Required work:
Report each line of the entries that contains the word "pixels", copied in full.

Source data:
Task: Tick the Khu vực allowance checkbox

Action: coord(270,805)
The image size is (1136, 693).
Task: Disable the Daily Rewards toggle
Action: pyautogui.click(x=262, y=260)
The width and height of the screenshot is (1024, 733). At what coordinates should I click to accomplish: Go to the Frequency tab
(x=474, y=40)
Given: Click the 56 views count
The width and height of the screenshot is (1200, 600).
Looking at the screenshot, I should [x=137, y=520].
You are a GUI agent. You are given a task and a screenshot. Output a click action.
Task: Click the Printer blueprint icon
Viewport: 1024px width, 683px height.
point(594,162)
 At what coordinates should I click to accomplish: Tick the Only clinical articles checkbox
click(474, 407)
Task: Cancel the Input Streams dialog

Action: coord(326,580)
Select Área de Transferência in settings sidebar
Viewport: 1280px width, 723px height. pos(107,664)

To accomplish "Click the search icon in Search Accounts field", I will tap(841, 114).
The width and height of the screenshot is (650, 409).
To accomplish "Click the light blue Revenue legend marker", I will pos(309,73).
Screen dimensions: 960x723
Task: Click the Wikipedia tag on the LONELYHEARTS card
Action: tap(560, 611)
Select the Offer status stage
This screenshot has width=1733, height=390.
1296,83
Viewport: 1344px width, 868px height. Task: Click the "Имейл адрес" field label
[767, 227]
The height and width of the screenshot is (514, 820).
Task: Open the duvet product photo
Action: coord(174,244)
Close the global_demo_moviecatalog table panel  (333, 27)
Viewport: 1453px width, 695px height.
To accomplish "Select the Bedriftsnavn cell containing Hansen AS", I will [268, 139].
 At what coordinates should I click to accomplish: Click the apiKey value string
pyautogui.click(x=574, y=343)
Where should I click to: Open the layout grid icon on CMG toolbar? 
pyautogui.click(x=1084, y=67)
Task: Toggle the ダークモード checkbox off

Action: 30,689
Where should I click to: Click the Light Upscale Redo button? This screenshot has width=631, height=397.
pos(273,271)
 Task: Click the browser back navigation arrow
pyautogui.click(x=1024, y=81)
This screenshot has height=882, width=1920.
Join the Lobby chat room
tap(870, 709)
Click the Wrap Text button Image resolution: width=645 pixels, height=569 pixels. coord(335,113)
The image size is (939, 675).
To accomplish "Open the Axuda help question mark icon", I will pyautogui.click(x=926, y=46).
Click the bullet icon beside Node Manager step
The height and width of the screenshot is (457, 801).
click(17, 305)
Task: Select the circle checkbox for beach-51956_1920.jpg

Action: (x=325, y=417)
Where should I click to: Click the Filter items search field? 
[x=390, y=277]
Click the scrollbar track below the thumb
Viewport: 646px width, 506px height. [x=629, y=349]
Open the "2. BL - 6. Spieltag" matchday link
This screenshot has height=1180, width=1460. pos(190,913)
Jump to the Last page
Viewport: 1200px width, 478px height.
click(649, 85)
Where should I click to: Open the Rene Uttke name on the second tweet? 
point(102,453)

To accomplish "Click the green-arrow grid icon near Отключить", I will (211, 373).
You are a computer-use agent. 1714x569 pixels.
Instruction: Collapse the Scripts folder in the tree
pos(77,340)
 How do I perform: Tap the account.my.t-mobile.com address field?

Completed task:
Click the Wrap Text button Image resolution: width=645 pixels, height=569 pixels. coord(335,113)
You are a computer-use agent. 1714x569 pixels.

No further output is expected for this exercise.